*How to complete this task*. Set down the entries once more exactly as they were written.

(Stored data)
--
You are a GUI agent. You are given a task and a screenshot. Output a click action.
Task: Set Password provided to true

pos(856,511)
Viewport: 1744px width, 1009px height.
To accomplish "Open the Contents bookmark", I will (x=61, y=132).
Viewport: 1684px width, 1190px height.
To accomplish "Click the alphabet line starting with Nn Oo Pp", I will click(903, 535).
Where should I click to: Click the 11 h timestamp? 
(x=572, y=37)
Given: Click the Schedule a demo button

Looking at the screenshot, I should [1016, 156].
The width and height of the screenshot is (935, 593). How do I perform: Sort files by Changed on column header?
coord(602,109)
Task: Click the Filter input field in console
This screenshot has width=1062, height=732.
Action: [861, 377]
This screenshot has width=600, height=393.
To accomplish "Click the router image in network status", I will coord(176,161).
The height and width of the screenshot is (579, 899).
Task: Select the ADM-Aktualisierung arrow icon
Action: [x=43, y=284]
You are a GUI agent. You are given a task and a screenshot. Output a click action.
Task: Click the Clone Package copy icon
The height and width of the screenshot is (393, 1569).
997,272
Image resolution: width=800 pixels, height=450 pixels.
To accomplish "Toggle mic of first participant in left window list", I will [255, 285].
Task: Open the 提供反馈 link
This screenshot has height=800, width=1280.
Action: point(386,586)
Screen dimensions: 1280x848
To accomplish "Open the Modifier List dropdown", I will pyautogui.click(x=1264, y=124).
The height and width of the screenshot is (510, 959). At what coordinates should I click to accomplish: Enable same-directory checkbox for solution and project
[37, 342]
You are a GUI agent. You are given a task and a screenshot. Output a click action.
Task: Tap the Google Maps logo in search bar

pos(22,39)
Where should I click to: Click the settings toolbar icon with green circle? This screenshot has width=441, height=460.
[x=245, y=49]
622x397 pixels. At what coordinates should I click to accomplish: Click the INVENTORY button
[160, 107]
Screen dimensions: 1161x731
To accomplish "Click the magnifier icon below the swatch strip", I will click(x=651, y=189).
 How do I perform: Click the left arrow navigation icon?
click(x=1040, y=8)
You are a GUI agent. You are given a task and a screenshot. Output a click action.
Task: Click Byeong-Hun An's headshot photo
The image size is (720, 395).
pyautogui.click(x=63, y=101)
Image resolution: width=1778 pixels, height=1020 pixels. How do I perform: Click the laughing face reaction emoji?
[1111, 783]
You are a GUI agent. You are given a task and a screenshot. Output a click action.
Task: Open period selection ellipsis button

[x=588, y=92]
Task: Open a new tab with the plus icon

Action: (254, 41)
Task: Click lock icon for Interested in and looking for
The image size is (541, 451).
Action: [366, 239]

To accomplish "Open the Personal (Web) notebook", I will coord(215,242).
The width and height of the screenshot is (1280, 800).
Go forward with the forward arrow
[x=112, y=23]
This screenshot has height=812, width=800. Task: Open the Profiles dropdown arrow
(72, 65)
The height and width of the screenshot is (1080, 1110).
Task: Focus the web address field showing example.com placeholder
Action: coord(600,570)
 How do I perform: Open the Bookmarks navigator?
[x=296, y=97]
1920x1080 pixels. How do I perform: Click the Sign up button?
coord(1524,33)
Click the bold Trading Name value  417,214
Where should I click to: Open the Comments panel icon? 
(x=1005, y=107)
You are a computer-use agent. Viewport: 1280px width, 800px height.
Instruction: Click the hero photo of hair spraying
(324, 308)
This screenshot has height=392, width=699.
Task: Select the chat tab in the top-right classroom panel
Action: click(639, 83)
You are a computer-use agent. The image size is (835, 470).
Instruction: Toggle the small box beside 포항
--
*Answer for the task*.
You are a GUI agent. You are given a task and a screenshot. Output a click action.
Task: Set Password provided to true

pos(856,511)
Viewport: 1744px width, 1009px height.
To accomplish "Open the Contents bookmark", I will (x=61, y=132).
Viewport: 1684px width, 1190px height.
To accomplish "Click the alphabet line starting with Nn Oo Pp", I will click(903, 535).
Where should I click to: Click the 11 h timestamp? 
(x=572, y=37)
Given: Click the Schedule a demo button

Looking at the screenshot, I should [1016, 156].
The width and height of the screenshot is (935, 593). How do I perform: Sort files by Changed on column header?
coord(602,109)
Task: Click the Filter input field in console
This screenshot has width=1062, height=732.
Action: [861, 377]
This screenshot has width=600, height=393.
To accomplish "Click the router image in network status", I will coord(176,161).
The height and width of the screenshot is (579, 899).
Task: Select the ADM-Aktualisierung arrow icon
Action: [x=43, y=284]
You are a GUI agent. You are given a task and a screenshot. Output a click action.
Task: Click the Clone Package copy icon
The height and width of the screenshot is (393, 1569).
997,272
Image resolution: width=800 pixels, height=450 pixels.
To accomplish "Toggle mic of first participant in left window list", I will [255, 285].
Task: Open the 提供反馈 link
This screenshot has height=800, width=1280.
Action: point(386,586)
Screen dimensions: 1280x848
To accomplish "Open the Modifier List dropdown", I will pyautogui.click(x=1264, y=124).
The height and width of the screenshot is (510, 959). At what coordinates should I click to accomplish: Enable same-directory checkbox for solution and project
[37, 342]
You are a GUI agent. You are given a task and a screenshot. Output a click action.
Task: Tap the Google Maps logo in search bar

pos(22,39)
Where should I click to: Click the settings toolbar icon with green circle? This screenshot has width=441, height=460.
[x=245, y=49]
622x397 pixels. At what coordinates should I click to accomplish: Click the INVENTORY button
[160, 107]
Screen dimensions: 1161x731
To accomplish "Click the magnifier icon below the swatch strip", I will click(x=651, y=189).
 How do I perform: Click the left arrow navigation icon?
click(x=1040, y=8)
You are a GUI agent. You are given a task and a screenshot. Output a click action.
Task: Click Byeong-Hun An's headshot photo
The image size is (720, 395).
pyautogui.click(x=63, y=101)
Image resolution: width=1778 pixels, height=1020 pixels. How do I perform: Click the laughing face reaction emoji?
[1111, 783]
You are a GUI agent. You are given a task and a screenshot. Output a click action.
Task: Open period selection ellipsis button

[x=588, y=92]
Task: Open a new tab with the plus icon

Action: (254, 41)
Task: Click lock icon for Interested in and looking for
The image size is (541, 451).
Action: [366, 239]

To accomplish "Open the Personal (Web) notebook", I will coord(215,242).
The width and height of the screenshot is (1280, 800).
Go forward with the forward arrow
[x=112, y=23]
This screenshot has height=812, width=800. Task: Open the Profiles dropdown arrow
(72, 65)
The height and width of the screenshot is (1080, 1110).
Task: Focus the web address field showing example.com placeholder
Action: coord(600,570)
 How do I perform: Open the Bookmarks navigator?
[x=296, y=97]
1920x1080 pixels. How do I perform: Click the Sign up button?
coord(1524,33)
Click the bold Trading Name value  417,214
Where should I click to: Open the Comments panel icon? 
(x=1005, y=107)
You are a computer-use agent. Viewport: 1280px width, 800px height.
Instruction: Click the hero photo of hair spraying
(324, 308)
This screenshot has height=392, width=699.
Task: Select the chat tab in the top-right classroom panel
Action: click(639, 83)
You are a computer-use agent. The image size is (835, 470).
Instruction: Toggle the small box beside 포항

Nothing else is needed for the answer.